Aun con las mejoras del sistema penal, el magistrado indicó que sigue siendo limitada la capacidad de reducción del delito, algo que se presenta como uno de los reclamos sociales más fuertes. “Cuando la Justicia Penal interviene el delito ya ocurrió”, resumió Erbetta, aunque tampoco desligó al Poder Judicial del problema: “Claro que la Justicia Penal tiene una incidencia. Hay un actor central de política criminal que es el Ministerio Público con los fiscales, porque ellos son los que definen una política de persecución penal estratégica”. 

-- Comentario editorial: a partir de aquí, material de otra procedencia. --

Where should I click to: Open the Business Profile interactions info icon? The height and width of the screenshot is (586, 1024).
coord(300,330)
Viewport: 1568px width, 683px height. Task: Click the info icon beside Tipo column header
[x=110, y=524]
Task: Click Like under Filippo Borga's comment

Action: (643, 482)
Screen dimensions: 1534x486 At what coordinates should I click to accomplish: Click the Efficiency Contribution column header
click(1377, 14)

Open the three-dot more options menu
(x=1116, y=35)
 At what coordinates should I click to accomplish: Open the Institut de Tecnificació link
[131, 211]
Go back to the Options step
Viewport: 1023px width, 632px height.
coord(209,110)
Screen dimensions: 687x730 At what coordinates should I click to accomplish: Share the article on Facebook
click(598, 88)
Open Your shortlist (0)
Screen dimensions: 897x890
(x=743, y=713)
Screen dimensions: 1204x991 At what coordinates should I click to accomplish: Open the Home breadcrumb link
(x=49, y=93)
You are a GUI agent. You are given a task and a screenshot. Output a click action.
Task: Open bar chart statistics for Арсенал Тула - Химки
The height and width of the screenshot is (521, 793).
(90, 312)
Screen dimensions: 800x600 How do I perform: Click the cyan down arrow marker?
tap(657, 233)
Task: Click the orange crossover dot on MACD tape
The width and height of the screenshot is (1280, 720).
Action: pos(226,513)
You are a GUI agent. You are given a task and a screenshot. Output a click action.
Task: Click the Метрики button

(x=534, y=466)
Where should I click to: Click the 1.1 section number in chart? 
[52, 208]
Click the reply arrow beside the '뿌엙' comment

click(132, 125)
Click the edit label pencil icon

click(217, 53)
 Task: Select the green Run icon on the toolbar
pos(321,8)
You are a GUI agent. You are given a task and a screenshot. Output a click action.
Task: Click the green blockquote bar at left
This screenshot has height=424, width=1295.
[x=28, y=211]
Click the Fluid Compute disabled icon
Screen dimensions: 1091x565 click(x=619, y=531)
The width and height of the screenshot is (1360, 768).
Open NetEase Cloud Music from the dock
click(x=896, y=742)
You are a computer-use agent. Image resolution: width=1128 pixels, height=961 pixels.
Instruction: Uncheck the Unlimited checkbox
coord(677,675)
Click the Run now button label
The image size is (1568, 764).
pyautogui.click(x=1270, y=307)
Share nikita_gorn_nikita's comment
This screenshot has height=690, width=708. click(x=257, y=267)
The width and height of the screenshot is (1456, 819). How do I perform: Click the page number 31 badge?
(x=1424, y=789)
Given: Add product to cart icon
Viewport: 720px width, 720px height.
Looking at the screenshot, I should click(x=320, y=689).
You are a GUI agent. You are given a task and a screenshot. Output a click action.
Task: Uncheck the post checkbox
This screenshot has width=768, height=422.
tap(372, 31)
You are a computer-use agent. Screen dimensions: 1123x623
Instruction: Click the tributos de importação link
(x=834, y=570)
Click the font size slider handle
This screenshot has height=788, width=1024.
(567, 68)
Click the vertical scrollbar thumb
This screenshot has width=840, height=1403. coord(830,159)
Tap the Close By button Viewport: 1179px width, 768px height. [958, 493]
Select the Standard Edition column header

En esa línea destacó que los fiscales tienen posibilidad de articular estrategias con el sector policial en el terreno para poder intervenir en diversas economías delictivas, desde las más livianas como puede ser el robo de celulares hasta circuitos más graves como el lavado de dinero. “Ahí hay una mayor responsabilidad de parte del Ministerio Público Fiscal, pero la responsabilidad del control del delito, para darle tranquilidad y paz a la gente, es preponderante del Poder Ejecutivo”, expresó, y agregó que, ante este contexto, el impulso de una reforma policial cobra mayor relevancia: “Lamentablemente la política provincial no se ha dado un tiempo en estos últimos años para discutirla seriamente, por fuera de una agenda electoral. Esto sigue siendo una deuda pendiente de la política”.